I can’t remember where I saw it. It was a blog post on questions to ask a prospective pastor. Many of them were good, convicting questions. One of them was regarding sermon preparation (a standard question on many forms I filled out). In answering the question, he made some good points for churches to consider. But something was nagging at me.
His suggestion was 16-20 hours maximum for sermon preparation. He made the very good point that a pastor can’t spend 40 hours on a sermon and fulfill his other responsibilities.
What I say now is not to refute anything he said, real or imagined ( this won’t be a John MacArthur-Darrin Patrick thing especially since I’m no one important and I don’t even remember who he was though they were more important than me). It is to supplement.
Part of it is born of experience, including this week. Sermon preparation is not a formula. Certain tasks are required (working with the original languages and translations to exegete the text, reading a few trusted commentaries to make sure you exegeted it well, exegeting your congregation and community, thinking about the application and sermon structure). Those tasks take time. But they do not a sermon make.
The work of the Spirit to illumine the text is essential. You can do all the “academic” prep work you want, but until the Spirit shines the light on what pulls it all together and points it toward Jesus- all you’ve got is the beginnings of a paper for seminary or Bible college.

Different Decade, Same Experience
This week I’ve been pounding my head on the table, wall and any other hard object I can find. I did my analysis in Hebrew, looked at parallel passages, read 4 commentaries and a book about this portion of Scripture. Yet, I left the office Wednesday without a “Big Idea” and therefore no sermon structure. I was at an impasse.
You can’t put the Spirit on your schedule and agenda. You are dependent on Him. You pray; pleading for him to come and help you exalt Christ, edify the saints and evangelize the lost. But he comes in the fulness of time which sometimes is on Tuesday or Wednesday. Sometimes it is Thursday (or later). Yes, church secretaries the world over love this.
Often it is when you least expect it.

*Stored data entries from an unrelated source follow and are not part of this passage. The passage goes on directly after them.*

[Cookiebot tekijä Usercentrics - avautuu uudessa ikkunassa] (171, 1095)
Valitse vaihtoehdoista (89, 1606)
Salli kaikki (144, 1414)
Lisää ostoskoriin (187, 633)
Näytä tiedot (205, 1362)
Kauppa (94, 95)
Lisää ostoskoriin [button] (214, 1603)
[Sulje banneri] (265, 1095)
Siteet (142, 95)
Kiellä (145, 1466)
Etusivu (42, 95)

This morning I was in bed trying not to wake up when the pieces all fell together. I finally saw all the connections in the text that were there the whole time. Like Hagar who couldn’t see the well right in front of her, God had to open my eyes. The Westminster Confession of Faith calls this illumination, upon which we all are dependent whether we preach the word or study it for our personal growth.
Preparing a sermon involves lots of hard work on your part, but unless God is also at work … you work in vain (think Psalm 127). He doesn’t do the work for you, but works in you as you work (similar to Philippians 2). Both your work and his work are essential. Sermons don’t drop out of the sky. But neither are they merely your work.
While you can control when and how much work you do, you can’t control when God will do his. Something about this is meant to keep us humble, and dependent.
I am preaching on Psalm 127 this weekend. Enthused about 127:1. Your post today is inspiring to this preacher. Thanks.